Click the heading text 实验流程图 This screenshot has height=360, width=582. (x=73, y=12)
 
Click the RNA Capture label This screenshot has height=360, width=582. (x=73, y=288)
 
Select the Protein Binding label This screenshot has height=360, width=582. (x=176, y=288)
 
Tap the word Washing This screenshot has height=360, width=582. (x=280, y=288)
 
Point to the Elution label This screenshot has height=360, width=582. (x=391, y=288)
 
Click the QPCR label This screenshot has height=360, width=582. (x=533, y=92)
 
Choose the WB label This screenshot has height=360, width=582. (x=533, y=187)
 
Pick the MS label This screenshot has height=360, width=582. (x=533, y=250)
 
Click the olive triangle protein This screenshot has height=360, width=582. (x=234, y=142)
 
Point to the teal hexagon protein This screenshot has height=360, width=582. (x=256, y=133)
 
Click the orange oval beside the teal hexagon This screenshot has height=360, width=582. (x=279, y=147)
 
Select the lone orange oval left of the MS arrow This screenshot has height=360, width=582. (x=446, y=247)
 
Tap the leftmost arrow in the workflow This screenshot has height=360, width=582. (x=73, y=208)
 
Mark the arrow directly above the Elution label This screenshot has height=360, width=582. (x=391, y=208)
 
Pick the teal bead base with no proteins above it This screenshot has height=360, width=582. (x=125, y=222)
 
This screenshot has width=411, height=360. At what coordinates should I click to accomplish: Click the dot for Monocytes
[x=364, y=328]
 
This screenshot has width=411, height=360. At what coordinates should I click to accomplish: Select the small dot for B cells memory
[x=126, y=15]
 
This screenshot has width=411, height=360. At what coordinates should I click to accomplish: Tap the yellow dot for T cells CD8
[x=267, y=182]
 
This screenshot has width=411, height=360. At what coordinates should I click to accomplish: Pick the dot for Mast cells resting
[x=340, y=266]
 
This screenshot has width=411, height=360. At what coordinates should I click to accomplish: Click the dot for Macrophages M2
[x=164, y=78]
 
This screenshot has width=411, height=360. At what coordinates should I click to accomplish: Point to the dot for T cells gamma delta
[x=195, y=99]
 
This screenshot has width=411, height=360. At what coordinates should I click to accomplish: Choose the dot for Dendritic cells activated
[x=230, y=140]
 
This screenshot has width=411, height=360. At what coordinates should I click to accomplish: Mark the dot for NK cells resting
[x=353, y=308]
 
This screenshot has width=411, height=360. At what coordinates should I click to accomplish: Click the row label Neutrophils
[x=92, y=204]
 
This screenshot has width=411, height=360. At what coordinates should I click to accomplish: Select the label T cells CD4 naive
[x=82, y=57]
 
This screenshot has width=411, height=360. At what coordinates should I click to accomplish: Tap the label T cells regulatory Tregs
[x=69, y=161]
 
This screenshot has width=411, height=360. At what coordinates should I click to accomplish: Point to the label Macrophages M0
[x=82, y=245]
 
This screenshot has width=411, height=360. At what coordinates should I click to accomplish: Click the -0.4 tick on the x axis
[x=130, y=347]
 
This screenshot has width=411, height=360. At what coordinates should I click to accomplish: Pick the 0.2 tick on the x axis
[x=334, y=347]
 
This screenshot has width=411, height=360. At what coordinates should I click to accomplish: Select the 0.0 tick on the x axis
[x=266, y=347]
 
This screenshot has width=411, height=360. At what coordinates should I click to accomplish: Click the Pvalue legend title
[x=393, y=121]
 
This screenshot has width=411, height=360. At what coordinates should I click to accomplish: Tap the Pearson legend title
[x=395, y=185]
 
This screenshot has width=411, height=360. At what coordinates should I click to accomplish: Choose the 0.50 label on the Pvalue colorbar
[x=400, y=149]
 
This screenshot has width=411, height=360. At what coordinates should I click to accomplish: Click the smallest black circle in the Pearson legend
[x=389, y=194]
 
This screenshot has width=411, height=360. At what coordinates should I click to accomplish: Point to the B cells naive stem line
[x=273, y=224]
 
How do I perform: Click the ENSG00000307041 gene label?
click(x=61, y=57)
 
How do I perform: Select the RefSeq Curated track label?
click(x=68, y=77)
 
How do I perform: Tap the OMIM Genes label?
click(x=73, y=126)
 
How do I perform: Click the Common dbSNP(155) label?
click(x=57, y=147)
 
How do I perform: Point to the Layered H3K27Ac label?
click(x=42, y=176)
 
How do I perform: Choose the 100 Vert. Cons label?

------------------------------

Work instruction =
Lines holding "above": count them across the data and reply with the number alone.

Reply to the task =
2